Page extract:

== Segment start ==

Ecoregion on the Malay Peninsula

The Peninsular Malaysian rain forests is an ecoregion on the Malay Peninsula and adjacent islands. It is in the tropical and subtropical moist broadleaf forests biome.

==Geography==
The ecoregion covers most of the southern Malay Peninsula in Malaysia and southern Thailand, and extends southwards to Singapore, the Riau Archipelago, and Lingga Islands, and east to the Anamba Islands.

The peninsula is fringed with mangroves, including the Indochina mangroves on the eastern shore, and the Myanmar coast mangroves on the western shore. The ecologically distinct Peninsular Malaysian peat swamp forests ecoregion are found in waterlogged lowlands on the east and west sides of the peninsula. The Titiwangsa Mountains form the mountainous backbone of the peninsula, and the range's higher elevations are home to the Peninsular Malaysian montane rain forests ecoregion.

== Segment end ==

Data extracts:

== Segment start ==

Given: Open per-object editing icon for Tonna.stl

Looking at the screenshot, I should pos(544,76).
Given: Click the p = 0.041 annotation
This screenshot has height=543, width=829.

== Segment end ==
== Segment start ==

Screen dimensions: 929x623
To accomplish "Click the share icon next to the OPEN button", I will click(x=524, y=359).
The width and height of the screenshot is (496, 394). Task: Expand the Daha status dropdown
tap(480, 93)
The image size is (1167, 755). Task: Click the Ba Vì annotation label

== Segment end ==
== Segment start ==

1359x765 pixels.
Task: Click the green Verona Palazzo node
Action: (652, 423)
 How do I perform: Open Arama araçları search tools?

== Segment end ==

List of tasks:
**1.** Rewrite the Peninsular Malaysian rain forests text, starting with "The peninsula is" and going on through "rain forests ecoregion.", with "backbone" replaced by "spine".
**2.** Carry on the Peninsular Malaysian rain forests text from its last sentence.

Numbered answers:
**1.**
The peninsula is fringed with mangroves, including the Indochina mangroves on the eastern shore, and the Myanmar coast mangroves on the western shore. The ecologically distinct Peninsular Malaysian peat swamp forests ecoregion are found in waterlogged lowlands on the east and west sides of the peninsula. The Titiwangsa Mountains form the mountainous spine of the peninsula, and the range's higher elevations are home to the Peninsular Malaysian montane rain forests ecoregion.

**2.**
==Flora==
The predominant trees are dipterocarps, including species of Anisoptera, Dipterocarpus, Dryobalanops, Hopea, and Shorea. The forests are home to over 15,000 tree species, and trees of the families Burseraceae and Sapotaceae are also common. Trees form a canopy 24-36 meters high, with emergent trees rising up 45 meters or more. The tallest emergent is Koompassia excelsa, known as tualang, which can grow more than 76 meters high.

==Fauna==
The ecoregion home to 195 mammal species, including several large and endangered species – Asian elephant (Elephas maximus), gaur (Bos gaurus), tiger (Panthera tigris), Malayan tapir (Tapirus indicus), and clouded leopard (Neofelis nebulosa). The Sumatran rhinoceros (Dicerorhinus sumatrensis) once inhabited the forests, but Malaysia's last rhinoceroses died in 2019, and the species' few remaining members survive only in Sumatra.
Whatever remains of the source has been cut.